REPUBLIKA.CO.ID, JAKARTA -- Ketua Umum Partai Keadilan dan Persatuan Indonesia (PKPI) Sutiyoso menyatakan Singapura tidak perlu meributkan, apalagi memprotes, penggunaan nama pahlawan Usman dan Harun untuk nama kapal perang TNI Angkatan Laut yakni KRI Usman-Harun.
"Singapura jangan aneh-anehlah, jangan merasa dia lebih hebat dari kita. Kenapa dia ribut Belanda yang lebih besar saja enggak ribut kita gunakan nama-nama musuh mereka dulu. Musuh mereka itu pahlawan kita," kata Sutiyoso di Jakarta, Senin.
Menurut mantan Gubernur DKI Jakarta itu, nama Soekarno, Mohammad Hatta, Sudirman, atau Diponegoro yang merupakan musuh Belanda di zaman penjajahan saat ini digunakan sebagai nama jalan atau bandar udara.
"Belanda sendiri enggak marah, begitu harusnya kita pakai (nama itu)," ujarnya.
Pria yang kerap disapa Bang Yos itu juga menilai politik luar negeri harus kuat agar bisa meningkatkan keamanan. Sebagai negara besar, Indonesia tidak bisa terus menerus "diledek" negara tetangga.
"Politik luar negeri kita jangan lembek seperti sekarang.
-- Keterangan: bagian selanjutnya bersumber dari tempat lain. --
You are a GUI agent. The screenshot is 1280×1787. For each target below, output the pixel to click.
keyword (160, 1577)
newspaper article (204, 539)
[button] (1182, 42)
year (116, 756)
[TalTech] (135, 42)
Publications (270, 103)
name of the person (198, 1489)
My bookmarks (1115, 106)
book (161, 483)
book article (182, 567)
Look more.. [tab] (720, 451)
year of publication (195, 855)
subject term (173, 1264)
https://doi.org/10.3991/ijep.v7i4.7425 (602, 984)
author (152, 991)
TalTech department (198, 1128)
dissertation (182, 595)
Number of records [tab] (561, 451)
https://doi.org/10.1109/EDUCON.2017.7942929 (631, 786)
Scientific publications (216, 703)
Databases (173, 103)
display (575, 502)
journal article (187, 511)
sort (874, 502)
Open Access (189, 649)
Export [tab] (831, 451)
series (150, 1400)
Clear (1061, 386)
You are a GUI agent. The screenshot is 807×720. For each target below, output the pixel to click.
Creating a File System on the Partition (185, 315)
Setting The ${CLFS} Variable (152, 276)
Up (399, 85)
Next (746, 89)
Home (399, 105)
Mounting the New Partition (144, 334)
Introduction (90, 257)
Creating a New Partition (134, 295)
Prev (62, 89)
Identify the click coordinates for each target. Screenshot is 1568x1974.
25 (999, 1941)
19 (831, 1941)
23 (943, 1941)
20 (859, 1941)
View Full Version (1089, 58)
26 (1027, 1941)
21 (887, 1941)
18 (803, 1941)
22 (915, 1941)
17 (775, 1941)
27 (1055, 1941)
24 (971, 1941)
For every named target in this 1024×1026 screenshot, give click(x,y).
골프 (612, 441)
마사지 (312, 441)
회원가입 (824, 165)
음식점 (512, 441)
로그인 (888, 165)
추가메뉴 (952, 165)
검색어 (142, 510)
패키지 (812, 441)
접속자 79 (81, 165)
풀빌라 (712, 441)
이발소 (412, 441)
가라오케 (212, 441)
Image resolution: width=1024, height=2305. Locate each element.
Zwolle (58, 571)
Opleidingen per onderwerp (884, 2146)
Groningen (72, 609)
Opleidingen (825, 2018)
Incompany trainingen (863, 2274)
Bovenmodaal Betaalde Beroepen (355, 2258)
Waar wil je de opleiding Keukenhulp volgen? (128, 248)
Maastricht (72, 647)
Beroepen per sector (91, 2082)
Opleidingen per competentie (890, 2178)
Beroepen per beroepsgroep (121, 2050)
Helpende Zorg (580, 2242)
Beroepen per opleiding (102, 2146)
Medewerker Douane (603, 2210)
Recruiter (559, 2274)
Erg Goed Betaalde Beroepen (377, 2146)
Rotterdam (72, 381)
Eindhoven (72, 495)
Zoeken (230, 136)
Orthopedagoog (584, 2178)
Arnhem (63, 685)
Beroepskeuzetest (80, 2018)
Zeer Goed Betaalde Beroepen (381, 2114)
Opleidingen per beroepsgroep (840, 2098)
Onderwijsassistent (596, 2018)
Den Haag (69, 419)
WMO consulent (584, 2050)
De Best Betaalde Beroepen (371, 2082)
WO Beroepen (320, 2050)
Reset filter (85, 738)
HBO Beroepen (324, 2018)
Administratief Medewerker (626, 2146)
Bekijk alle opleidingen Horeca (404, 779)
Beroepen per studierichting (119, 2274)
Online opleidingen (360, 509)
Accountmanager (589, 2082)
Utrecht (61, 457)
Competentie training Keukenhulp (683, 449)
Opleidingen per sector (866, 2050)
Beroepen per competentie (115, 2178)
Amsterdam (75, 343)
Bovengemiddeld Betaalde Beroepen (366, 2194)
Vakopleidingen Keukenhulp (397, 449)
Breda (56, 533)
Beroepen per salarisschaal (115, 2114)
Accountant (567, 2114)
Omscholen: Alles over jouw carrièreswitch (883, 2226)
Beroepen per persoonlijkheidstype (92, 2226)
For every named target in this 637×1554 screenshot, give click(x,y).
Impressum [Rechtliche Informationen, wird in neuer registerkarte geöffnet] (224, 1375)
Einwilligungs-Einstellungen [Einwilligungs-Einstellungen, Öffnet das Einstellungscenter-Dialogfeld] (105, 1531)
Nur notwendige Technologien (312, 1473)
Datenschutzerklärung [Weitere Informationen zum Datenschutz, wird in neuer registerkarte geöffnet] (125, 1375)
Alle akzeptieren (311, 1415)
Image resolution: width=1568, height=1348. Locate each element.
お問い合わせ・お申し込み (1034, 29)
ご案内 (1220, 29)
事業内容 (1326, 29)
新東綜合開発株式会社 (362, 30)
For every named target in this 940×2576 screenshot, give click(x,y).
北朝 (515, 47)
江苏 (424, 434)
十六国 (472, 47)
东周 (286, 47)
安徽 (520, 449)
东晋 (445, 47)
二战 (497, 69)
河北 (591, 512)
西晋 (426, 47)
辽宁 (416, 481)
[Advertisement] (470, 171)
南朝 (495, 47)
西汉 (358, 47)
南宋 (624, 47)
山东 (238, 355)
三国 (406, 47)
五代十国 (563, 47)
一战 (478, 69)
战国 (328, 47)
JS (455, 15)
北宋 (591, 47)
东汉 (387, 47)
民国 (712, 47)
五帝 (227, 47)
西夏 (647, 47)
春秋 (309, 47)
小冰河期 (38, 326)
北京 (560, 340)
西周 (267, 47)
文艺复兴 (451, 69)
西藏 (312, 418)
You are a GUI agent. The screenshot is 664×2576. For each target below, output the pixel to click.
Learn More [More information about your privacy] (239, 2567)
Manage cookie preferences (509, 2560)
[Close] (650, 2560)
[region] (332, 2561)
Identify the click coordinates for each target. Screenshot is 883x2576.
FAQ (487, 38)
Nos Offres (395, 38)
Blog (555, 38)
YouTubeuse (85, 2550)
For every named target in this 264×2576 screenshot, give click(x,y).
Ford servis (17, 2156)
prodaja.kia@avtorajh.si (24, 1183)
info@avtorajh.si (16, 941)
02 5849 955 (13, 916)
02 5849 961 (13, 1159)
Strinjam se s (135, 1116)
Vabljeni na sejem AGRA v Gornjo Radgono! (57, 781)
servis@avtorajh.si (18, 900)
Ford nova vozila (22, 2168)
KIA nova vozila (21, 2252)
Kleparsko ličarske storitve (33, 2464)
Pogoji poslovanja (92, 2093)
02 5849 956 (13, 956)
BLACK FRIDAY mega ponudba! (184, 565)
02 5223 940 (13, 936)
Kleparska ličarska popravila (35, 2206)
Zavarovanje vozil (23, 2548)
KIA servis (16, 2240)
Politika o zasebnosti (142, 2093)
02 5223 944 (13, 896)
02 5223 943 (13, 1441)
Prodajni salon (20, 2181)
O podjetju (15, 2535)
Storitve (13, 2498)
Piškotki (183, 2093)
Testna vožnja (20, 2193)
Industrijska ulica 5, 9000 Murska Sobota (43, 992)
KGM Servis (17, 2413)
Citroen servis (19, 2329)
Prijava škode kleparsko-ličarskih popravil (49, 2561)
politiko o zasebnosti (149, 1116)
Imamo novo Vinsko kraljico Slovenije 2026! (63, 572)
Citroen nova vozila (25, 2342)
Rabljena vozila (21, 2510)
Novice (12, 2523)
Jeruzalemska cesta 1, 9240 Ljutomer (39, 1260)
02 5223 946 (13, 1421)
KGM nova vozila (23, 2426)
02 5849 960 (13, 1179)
Singapura itu negara kecil, berani 'nantangin kita'. Dia kaya karena orang kita sering ke sana saja," katanya.
Mantan Wakil Komandan Jenderal Kopassus itu juga menyatakan sangat mengapresiasi jasa Usman dan Harun karena telah mempertaruhkan nyawa dalam mengemban tugas negara.
"Saya sangat memberikan apresiasi kepada dua manusia katak marinir itu, mereka mempertaruhkan nyawanya untuk republik, mengemban amanah negara. kita patut hargai mereka, jangan mundur karena itu. Kalau perlu, (namanya) ditulis lebih besar lagi di atas kapal," ujarnya.
Sebelumnya Pemerintah Singapura menyatakan keprihatinannya atas penamaan kapal perang baru milik TNI Angkatan Laut dengan nama KRI Usman-Harun.
Penamaan kapal itu diambil dari nama dua pahlawan nasional Indonesia yaitu Usman Haji Mohamad Ali dan Harun Said. Kedua pahlawan itu mengebom MacDonald House, Orchard Road, Singapura yang menewaskan tiga orang dan melukai 33 orang.
Sementara itu Pemerintah Indonesia menyatakan penamaan KRI itu sudah sesuai tatanan, prosedur, dan penilaian yang berlaku di Indonesia.
Selain itu, pemerintah menegaskan tidak boleh ada satu negara pun yang mengintervensi Indonesia untuk menentukan seseorang mendapat kehormatan sebagai pahlawan.